* _Exercise task A_: From the greatest integer sums page, repeat the passage starting with "This leaves 4" and going on through "is satisfied. This will occur 1/4 of the time.".
* _Exercise task B_: According to the greatest integer sums page, why can numbers with the "fractional part exactly equal to 0.5" be left out of the scenarios? Answer in one to three sentences.

Greatest integer sums

Relevant wiki: 2-dimensional Geometric Probability

If the fractional parts (portions after the decimal) add up to less than 1, the two will be equal, otherwise unequal. The probability is zero that they'd add to exactly 1, so that can be ignored. If the fractional parts are plotted on coordinate axes, the resulting unit square is divided by a diagonal line from $(0,1)$ to $(1,0)$ separating these two equal areas. The probability is $\boxed{\frac{1}{2}}$ .

Here, the only thing that matters are the decimals of x and y. There are two differents wways : either the sum of the decimals of x and y is >1 (=] 1; 2]), or the sum of the decimals of x and y is <1 (= [0; 1 [). These 2 cases therefore have the same probability : 1/2. This demonstration is by no means rigorous; I simply used my logic. This is my first.

I separated this into several different scenarios: The fractional part of x could either be less that 0.5 or greater than 0.5. The same is true for y. (Technically, it's possible that numbers with the fractional part exactly equal to 0.5, but this has probability zero as we are concerned with continuous numbers)

This leaves 4 equally likely scenarios:

1. Both x and y's fractional parts are less than 0.5, so the relation is satisfied. This will occur 1/4 of the time.
2. Both x and y's fractional parts are greater than 0.5, so the relation is NOT satisfied. This will occur 1/4 of the time.
3. x's fractional part is less than 0.5, and y's fractional part is greater than 0.5. Either the relation will be satisfied, or not, with equal probability giving a 1/8 chance for either.
4. x's fractional part is greater than 0.5, and y's fractional part is less than 0.5. Either the relation will be satisfied, or not, with equal probability giving a 1/8 chance for either.

Adding up the probabilities where it is satisfied gives 1/2.

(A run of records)
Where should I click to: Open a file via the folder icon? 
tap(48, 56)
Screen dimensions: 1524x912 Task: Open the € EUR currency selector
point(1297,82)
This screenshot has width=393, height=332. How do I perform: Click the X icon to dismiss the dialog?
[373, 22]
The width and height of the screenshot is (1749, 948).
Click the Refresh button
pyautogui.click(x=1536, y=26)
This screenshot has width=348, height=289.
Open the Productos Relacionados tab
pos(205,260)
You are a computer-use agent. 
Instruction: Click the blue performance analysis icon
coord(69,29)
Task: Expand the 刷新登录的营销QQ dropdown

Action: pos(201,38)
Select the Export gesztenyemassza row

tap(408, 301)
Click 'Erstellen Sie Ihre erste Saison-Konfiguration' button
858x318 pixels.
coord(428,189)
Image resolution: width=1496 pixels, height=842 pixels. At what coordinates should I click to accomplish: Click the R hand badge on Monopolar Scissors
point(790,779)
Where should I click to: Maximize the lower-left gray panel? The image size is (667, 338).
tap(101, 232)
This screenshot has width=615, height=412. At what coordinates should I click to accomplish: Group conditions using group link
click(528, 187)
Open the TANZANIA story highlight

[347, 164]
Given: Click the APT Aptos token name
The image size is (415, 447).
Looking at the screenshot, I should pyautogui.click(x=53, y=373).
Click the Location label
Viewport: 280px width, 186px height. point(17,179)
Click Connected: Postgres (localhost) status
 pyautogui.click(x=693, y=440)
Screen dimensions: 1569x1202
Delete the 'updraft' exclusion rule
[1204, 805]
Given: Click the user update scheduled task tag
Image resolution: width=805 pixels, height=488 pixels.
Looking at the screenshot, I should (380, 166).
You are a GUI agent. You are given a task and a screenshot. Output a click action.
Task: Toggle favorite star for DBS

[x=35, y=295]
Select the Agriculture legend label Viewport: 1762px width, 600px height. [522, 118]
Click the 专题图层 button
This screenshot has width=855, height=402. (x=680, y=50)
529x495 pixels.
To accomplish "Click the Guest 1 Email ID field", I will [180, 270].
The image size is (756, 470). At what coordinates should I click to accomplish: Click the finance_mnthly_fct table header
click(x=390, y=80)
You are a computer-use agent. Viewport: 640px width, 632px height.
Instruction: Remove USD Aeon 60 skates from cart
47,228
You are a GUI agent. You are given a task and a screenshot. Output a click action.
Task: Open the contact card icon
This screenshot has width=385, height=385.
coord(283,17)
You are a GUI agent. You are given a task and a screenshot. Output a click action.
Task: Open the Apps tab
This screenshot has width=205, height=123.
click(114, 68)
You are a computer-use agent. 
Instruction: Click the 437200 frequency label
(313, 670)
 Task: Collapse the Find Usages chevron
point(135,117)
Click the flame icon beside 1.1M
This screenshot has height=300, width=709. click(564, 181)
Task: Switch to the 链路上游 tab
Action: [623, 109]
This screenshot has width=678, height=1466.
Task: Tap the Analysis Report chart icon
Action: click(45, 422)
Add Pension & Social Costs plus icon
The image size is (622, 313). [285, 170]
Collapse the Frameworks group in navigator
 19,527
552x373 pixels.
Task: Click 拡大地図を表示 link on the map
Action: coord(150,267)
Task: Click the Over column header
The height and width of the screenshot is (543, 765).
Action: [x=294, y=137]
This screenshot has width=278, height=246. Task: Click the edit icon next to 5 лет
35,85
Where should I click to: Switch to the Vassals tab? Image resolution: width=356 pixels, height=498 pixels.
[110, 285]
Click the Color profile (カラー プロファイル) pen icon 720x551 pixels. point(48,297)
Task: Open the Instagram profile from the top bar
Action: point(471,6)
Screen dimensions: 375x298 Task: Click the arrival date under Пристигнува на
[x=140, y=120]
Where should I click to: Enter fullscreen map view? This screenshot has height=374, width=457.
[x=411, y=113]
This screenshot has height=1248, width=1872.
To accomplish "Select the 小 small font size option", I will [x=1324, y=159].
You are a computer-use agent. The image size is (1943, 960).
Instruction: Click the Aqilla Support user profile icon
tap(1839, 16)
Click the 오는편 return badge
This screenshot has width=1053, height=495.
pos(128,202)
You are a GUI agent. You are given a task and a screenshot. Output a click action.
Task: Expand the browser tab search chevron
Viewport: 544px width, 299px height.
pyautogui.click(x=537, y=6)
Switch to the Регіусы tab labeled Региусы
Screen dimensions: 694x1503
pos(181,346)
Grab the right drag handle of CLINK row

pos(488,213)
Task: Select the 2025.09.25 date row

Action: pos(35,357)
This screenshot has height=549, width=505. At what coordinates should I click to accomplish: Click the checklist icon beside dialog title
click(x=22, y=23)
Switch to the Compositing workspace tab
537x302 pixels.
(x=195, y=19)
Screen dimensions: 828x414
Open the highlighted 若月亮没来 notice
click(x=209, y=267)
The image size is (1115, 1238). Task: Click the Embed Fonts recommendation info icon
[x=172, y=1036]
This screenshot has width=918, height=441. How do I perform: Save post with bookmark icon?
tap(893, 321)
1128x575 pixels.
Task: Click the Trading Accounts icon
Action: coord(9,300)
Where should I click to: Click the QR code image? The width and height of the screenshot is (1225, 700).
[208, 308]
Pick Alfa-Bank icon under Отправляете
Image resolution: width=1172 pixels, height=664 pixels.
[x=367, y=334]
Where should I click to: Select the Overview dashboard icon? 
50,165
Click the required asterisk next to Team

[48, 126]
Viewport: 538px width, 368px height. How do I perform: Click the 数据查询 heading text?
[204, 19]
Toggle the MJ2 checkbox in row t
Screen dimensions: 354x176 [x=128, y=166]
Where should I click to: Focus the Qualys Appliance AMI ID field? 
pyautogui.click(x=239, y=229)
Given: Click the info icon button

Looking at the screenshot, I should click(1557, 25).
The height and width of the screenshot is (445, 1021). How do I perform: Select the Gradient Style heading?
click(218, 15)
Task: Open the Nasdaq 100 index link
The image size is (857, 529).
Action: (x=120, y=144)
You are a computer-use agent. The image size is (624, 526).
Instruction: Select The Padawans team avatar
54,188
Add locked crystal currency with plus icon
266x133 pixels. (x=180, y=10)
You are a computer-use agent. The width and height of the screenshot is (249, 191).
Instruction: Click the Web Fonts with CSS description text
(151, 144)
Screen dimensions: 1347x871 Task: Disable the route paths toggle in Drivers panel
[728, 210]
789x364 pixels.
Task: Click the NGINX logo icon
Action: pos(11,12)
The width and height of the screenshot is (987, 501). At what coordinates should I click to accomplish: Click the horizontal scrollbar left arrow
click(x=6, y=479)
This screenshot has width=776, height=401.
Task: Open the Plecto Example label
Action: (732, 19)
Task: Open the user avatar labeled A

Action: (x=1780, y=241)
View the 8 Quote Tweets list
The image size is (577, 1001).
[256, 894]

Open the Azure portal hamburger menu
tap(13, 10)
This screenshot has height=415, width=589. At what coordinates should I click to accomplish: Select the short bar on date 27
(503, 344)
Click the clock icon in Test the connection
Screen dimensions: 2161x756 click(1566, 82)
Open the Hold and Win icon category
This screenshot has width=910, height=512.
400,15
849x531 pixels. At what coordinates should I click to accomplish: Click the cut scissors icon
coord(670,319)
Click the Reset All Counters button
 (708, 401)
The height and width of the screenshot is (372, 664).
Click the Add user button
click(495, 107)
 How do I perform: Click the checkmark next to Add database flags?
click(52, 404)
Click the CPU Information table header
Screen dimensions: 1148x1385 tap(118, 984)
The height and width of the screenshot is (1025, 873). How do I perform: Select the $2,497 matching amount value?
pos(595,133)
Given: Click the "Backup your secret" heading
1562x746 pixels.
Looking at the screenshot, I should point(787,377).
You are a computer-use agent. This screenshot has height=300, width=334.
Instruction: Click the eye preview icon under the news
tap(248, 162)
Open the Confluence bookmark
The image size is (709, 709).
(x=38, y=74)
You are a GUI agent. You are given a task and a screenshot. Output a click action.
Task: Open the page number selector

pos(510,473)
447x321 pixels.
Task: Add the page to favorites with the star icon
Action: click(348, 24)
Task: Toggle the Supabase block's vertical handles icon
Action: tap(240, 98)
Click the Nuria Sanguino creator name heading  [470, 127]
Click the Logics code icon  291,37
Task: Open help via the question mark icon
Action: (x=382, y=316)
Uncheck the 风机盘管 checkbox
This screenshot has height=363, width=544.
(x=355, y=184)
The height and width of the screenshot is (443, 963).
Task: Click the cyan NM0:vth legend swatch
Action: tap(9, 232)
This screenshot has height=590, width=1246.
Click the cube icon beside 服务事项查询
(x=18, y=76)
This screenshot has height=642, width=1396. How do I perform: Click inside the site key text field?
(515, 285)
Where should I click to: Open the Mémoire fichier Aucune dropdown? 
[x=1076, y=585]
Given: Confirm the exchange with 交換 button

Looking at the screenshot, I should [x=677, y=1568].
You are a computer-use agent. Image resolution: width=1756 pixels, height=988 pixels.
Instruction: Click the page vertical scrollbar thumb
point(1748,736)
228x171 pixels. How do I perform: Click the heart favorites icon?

* _Answer A_:
This leaves 4 equally likely scenarios:

1. Both x and y's fractional parts are less than 0.5, so the relation is satisfied. This will occur 1/4 of the time.

* _Answer B_: That case has probability zero because the numbers involved are continuous.